EXERCISE: Put the lines below into a JSON list of strings, one string per line, beginning at the line that has "Screen dimensions: 801x620" and stopping at the end of the items. Skip blank lines and leave the pictures out.

[Screenshot and document pointing data]
⁂

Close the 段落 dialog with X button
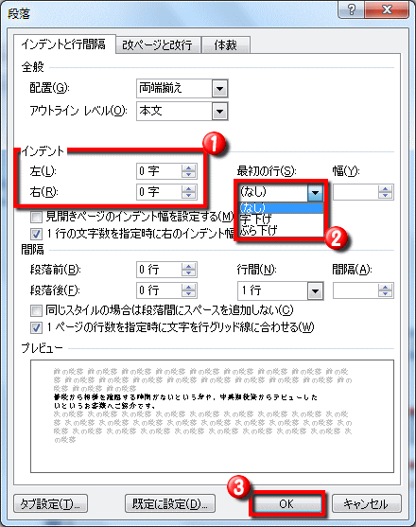tap(387, 9)
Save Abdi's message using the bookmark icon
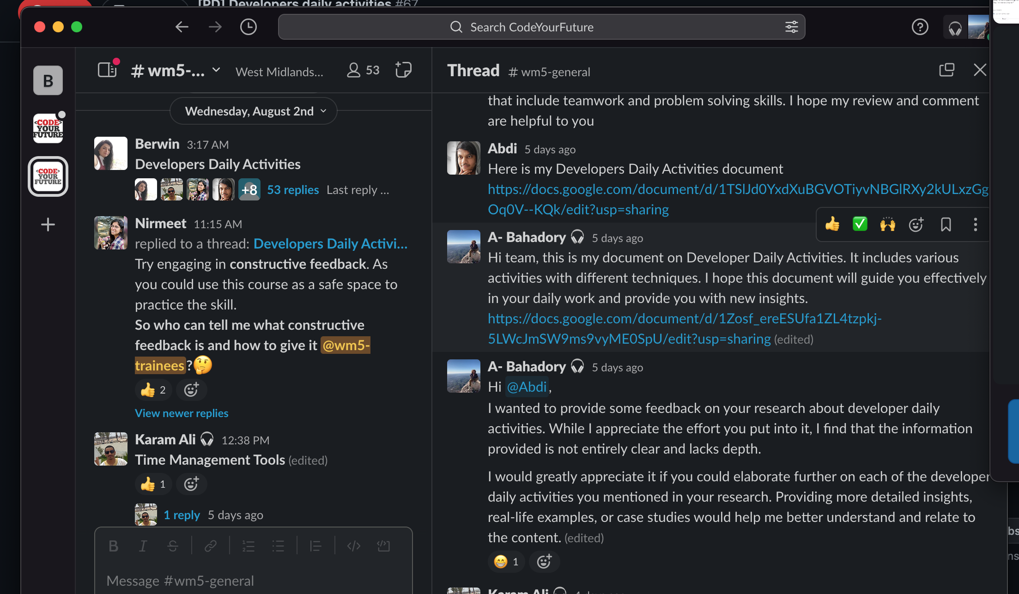 [x=946, y=224]
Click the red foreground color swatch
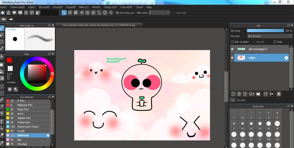This screenshot has width=294, height=148. tap(9, 60)

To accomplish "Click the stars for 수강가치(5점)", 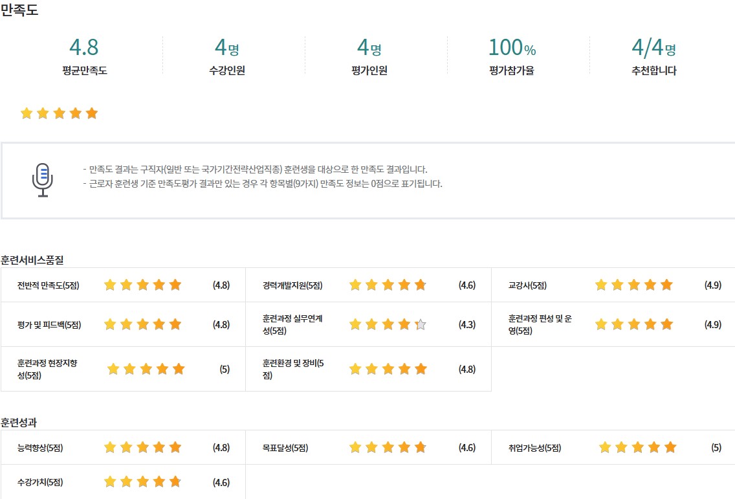I will (142, 482).
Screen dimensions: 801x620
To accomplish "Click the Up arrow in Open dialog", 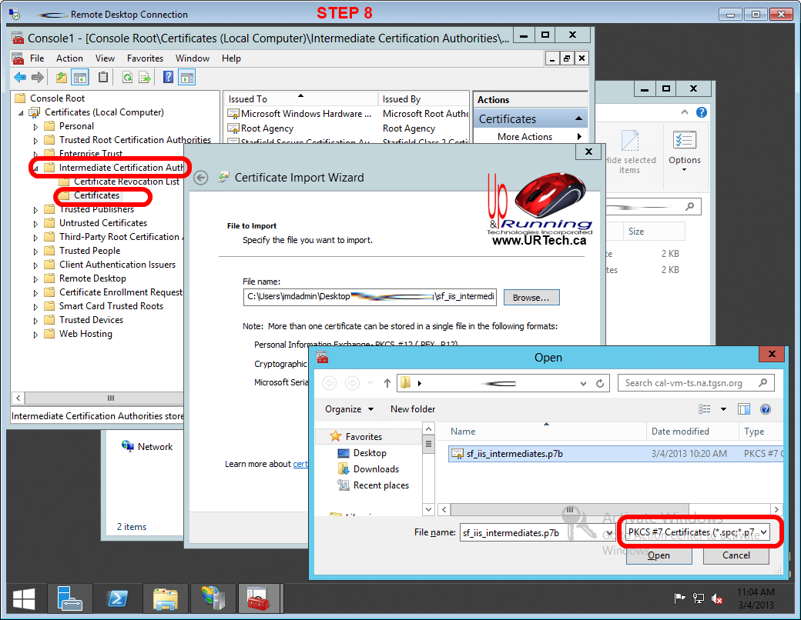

⁂

FINISHED ANSWER:
[
  "Screen dimensions: 801x620",
  "To accomplish \"Click the Up arrow in Open dialog\", "
]